Vu le titre, on suppose que c’était voulu, la Walt Disney Pictures étant co-productrice du film : une séquence dans laquelle l’apprenti sorcier (Jay Baruchel) n’arrive plus à contrôler les balais, brosses et serpillières auxquels il a donné vie afin qu’ils nettoient d’eux-mêmes l’entrepôt qui lui sert de logis.

Le passage est directement inspiré de Fantasia, le célèbre dessin animé de 1940, à moins qu’il ne s’agisse d’un hommage. Dans lequel cas, si le jeune héros interprété par Jay Baruchel remplace assez bien Mickey, la partition n’est pas tout à fait celle de Paul Dukas et la direction d’orchestre n’est pas aussi inspirée que celle du grand Leopold Stockowski.

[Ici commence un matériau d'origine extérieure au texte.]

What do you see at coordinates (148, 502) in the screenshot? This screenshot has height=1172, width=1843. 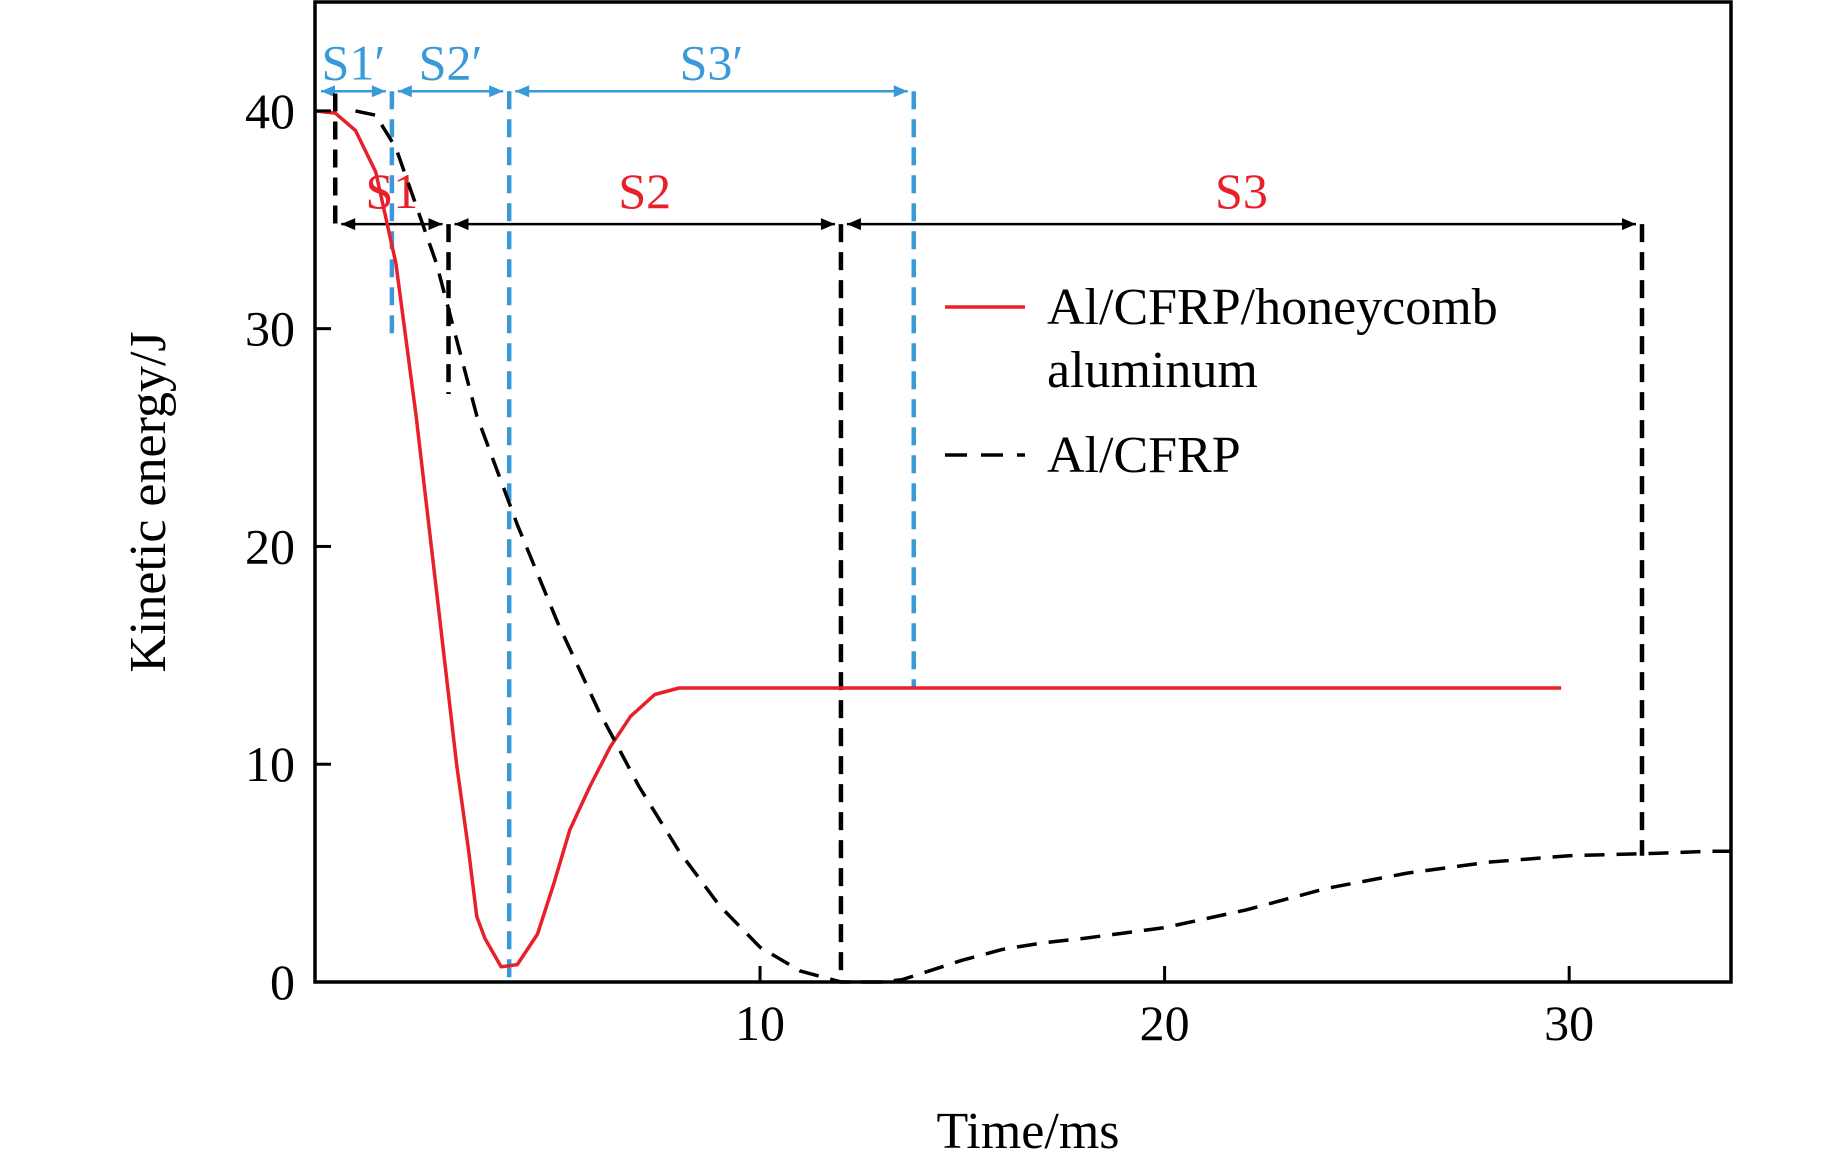 I see `y-axis-title: Kinetic energy/J` at bounding box center [148, 502].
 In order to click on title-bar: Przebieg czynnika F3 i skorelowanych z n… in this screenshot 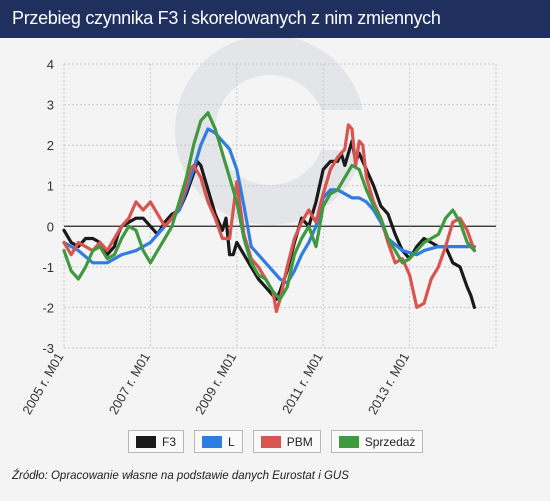, I will do `click(275, 19)`.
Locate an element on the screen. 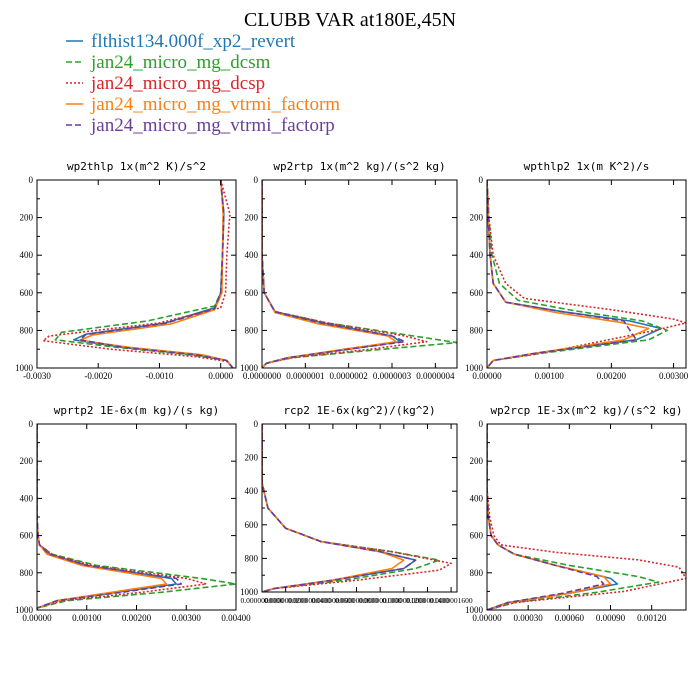 This screenshot has height=700, width=700. x-tick-label: 0.0000000600 is located at coordinates (332, 600).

On pourra d’ailleurs se demander si le jeune public de 10-15 ans auquel est destiné L’Apprenti Sorcier sera en mesure d’identifier ce genre de référence. Notre époque étant celle du divertissement sans substance et vite consommé, celui-ci (ce jeune public) sera davantage attiré par les effets spéciaux à grands coups d’imagerie numérique qui sont la marque de fabrique de l’autre société co-productrice de ce film : la Jerry Bruckheimer Films. Un dragon chinois dans une fête en plein Chinatown de New York se transforme en véritable dragon causant d’effroyables dégâts, une tête d’aigle en métal ornant le haut du Chrysler Building se transforme en aigle en métal, des magiciens qui se battent à grands coups de boules d’électricité statique, des mondes où tout est à l’envers de l’autre côté des miroirs, etc. Autant de moments divertissants d’un spectacle bon enfant mis en scène par John Turteltaub à qui nous devons également les aventures de Benjamin Gates.

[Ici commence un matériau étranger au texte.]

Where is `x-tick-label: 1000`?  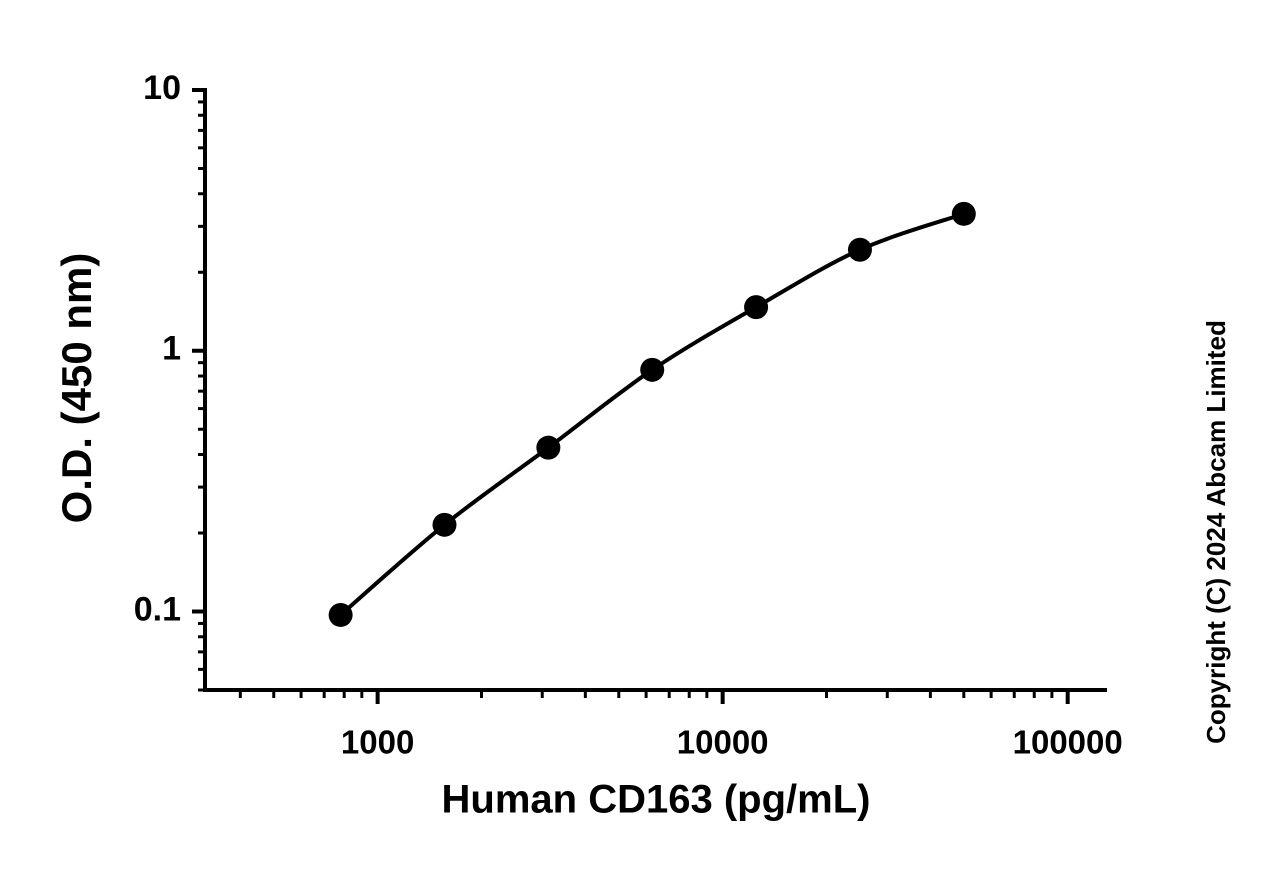
x-tick-label: 1000 is located at coordinates (378, 742).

Autrement, L’Apprenti Sorcier est encore un de ces films dans lesquels quelqu’un dit au héros : «… surtout, ne touche à rien !» Et, l’instant d’après, le jeune héros touche justement l’objet dont il était censé se tenir loin, le renverse et l’ouvre, libérant ainsi les catastrophes qui seront le prétexte des scènes d’action. Mieux encore : en voulant mettre hors-circuit la sorcière Morgane/Alice Krige qui a tué son maître Merlin et qui est retenue dans le corps de sa bien-aimée (Monica Bellucci), Nicolas Cage, alias Balthazar Blake, parcourt le monde durant mille ans à la recherche du digne successeur de Merlin. Et, il fi nit par le trouver. Où ? A New York, évidemment ! Tout aussi évidemment, l’élu, le seul à même de combattre Morgane, est un brave garçon mais du genre timoré et un peu maladroit, même s’il est très intelligent. Et, il est amoureux d’une jeune fille qu’il n’ose pas aborder.

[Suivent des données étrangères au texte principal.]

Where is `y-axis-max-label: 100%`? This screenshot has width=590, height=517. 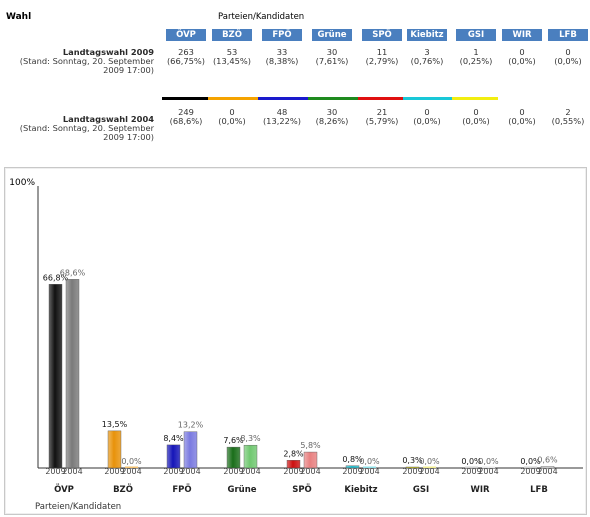
y-axis-max-label: 100% is located at coordinates (22, 183).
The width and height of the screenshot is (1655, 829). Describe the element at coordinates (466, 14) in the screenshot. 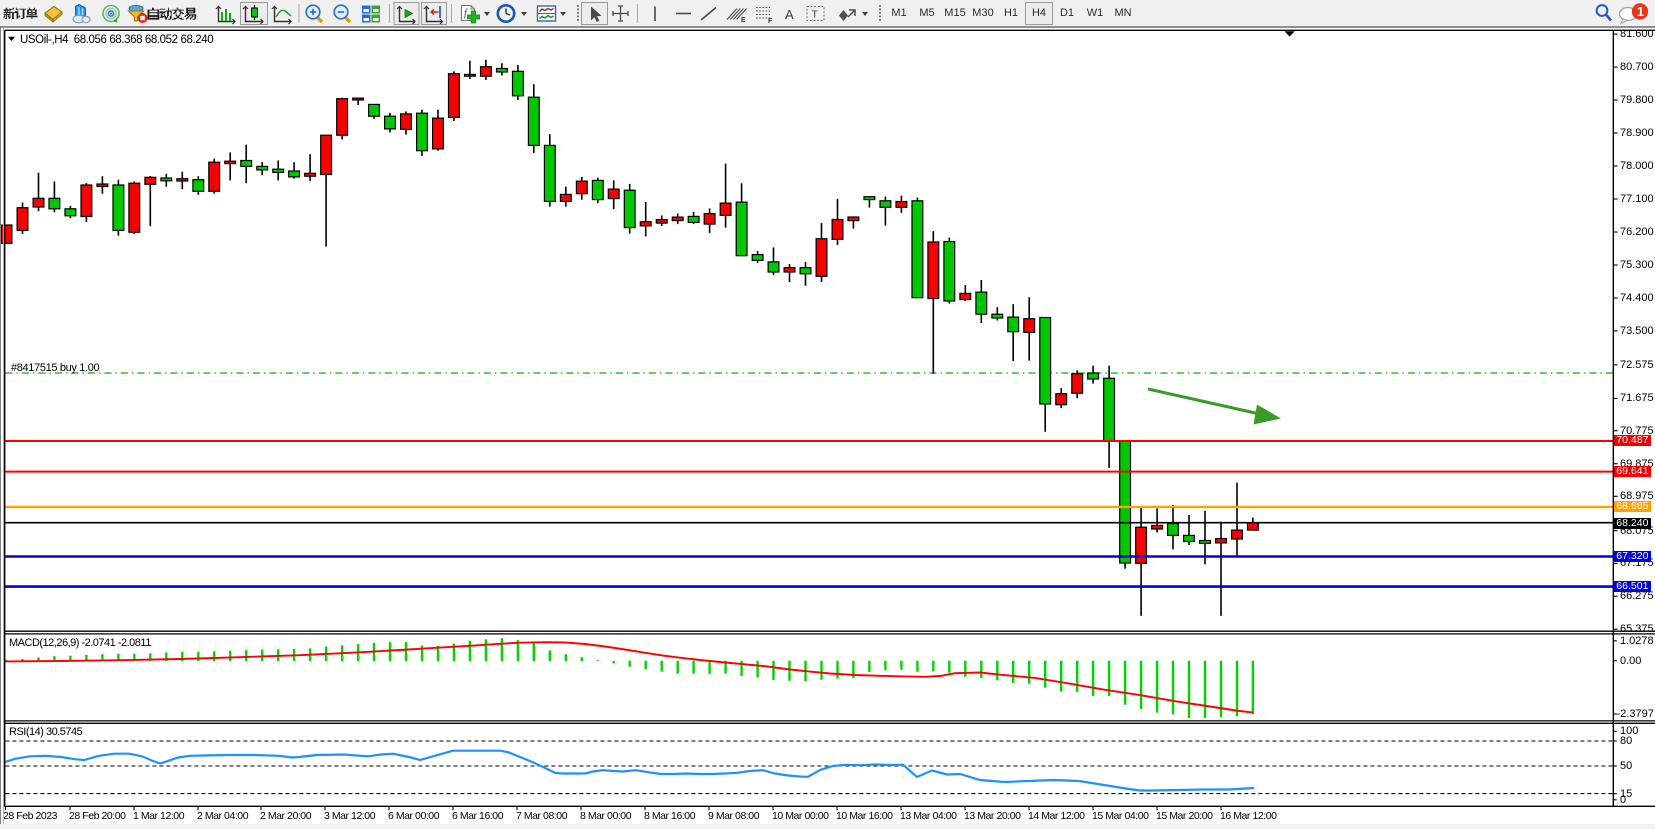

I see `svg-text: f` at that location.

Il est presque touchant de voir à quel point dans ce genre de film, tout ce qui pourrait prêter à controverse est évacué au profit du consensuel. Les producteurs de L’Apprenti Sorcier ont tenu à réconcilier amateurs de fantastique, de films d’action, de comédies romantiques, etc. Ils ont même tenu à réconcilier magie et science, expliquant l’une par l’autre à travers le héros, étudiant en physique (par des inepties du genre «nous n’utilisons que 10% de notre cerveau… » malheureusement).

A force de vouloir à tout prix verser dans le consensus, le film finit par ne plus avoir grand-chose à raconter.

Nicolas Cage et Jay Baruchel s’en tirent plutôt bien dans leurs personnages respectifs et Alfred Molina est des plus convaincants en méchant. Mais force est de reconnaître que les autres ne font que de la figuration, que nous n’avons qu’un sujet au lieu d’un récit, des numéros d’imagerie numérique à la place d’une véritable action, une «accroche» pour une suite à la place d’une conclusion… et qu’en conclusion, tout cela manque singulièrement de magie.